A buffalo sculpin which has eaten a shrimp.

This fish, a buffalo sculpin, Enophrys bison, has just consumed a shrimp; the arrow shows the shrimp’s antenna extending from the fish’s mouth. I was just getting ready to take the shrimp’s picture and “GULP” the fish got there first.

While doing some mindless work the other day, and wanting to escape the drudgery, I put my mind in some other place and started to wonder for the umpteenth time about some of the things I didn’t learn in grad school.  These were some of the important things “the powers that be” (= “the high priests and priestesses of knowledge”, aka “the faculty”) decided we grad students (aka “the acolytes”) didn’t need to know.  I really don’t why some of these things were not mentioned; maybe they were inherently obvious to everybody but me and at least some of my peers, as at times we lowly ones discussed some these issues.

I was in a program that was supposedly providing training, or really more correctly, “insight”, into ecological processes.  Then, about 40 years ago, as now, there was no unified field theory or collection of governing principles of ecology.  There were then, and are now, a few obvious tenets and, other than that, a series of competing hypotheses or ideas.  These were stirred up nicely in some sort of toxic soup by the results of various studies showing something or the other.

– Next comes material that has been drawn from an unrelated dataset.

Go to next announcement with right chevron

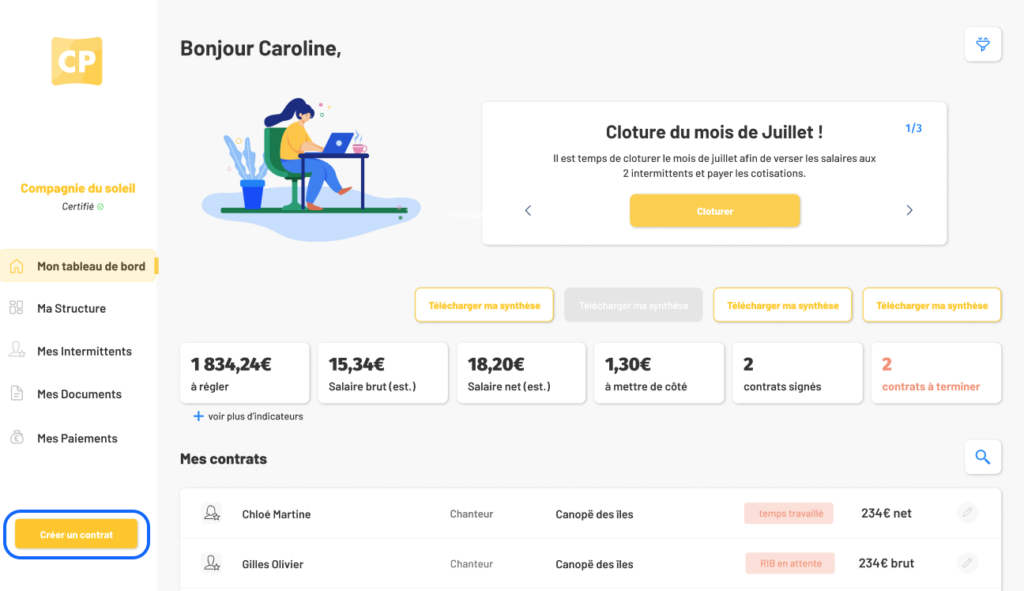[x=909, y=210]
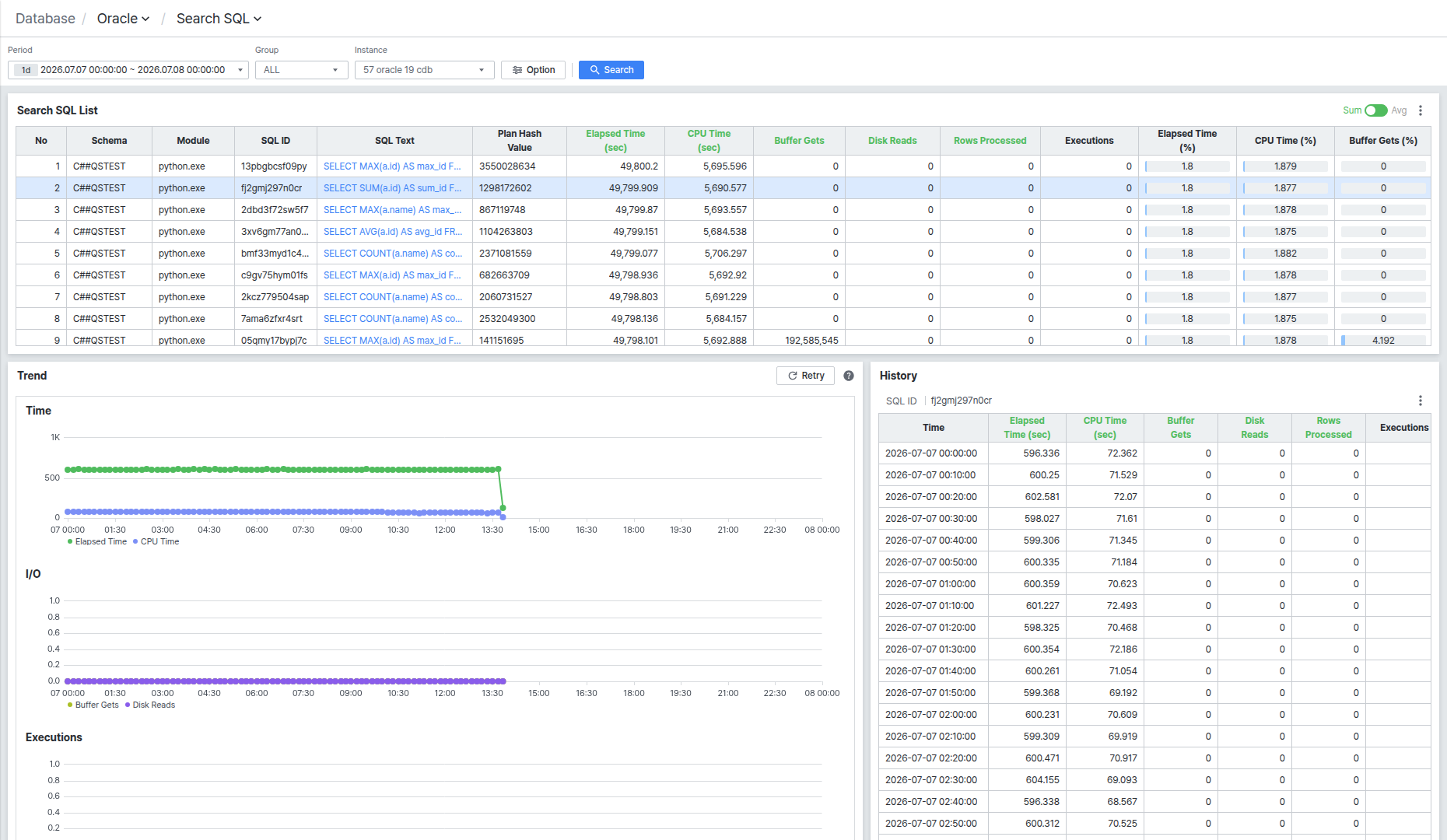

One thing that everybody seemed to presume, but with no evidence whatsoever, was that there were some consistent “laws” or “patterns” that held true no matter where you  looked.  As a result of this holistic outlook, there really was no specific mention of the many differences in the attributes that characterized various ecosystems.  More importantly, there was no discussion of why ecological processes or factors were often vastly different in different ecosystems.  I will grant that there are a couple of all-encompassing laws: the First and Second Laws of Thermodynamics come to mind.  Of course, these weren’t discussed, either.  But even once those laws have been factored into systems there isn’t a lot of carry-over of useful ideas or concepts between major dissimilar environments; particularly, for example, from terrestrial environments to subtidal marine ones.  For example, many of the examples we had to deal with in classes were from terrestrial environements, and often they were from birds.  Frankly, these little feathered dinosaurs are so different from marine animals that there is no carryover from these studies to marine examples.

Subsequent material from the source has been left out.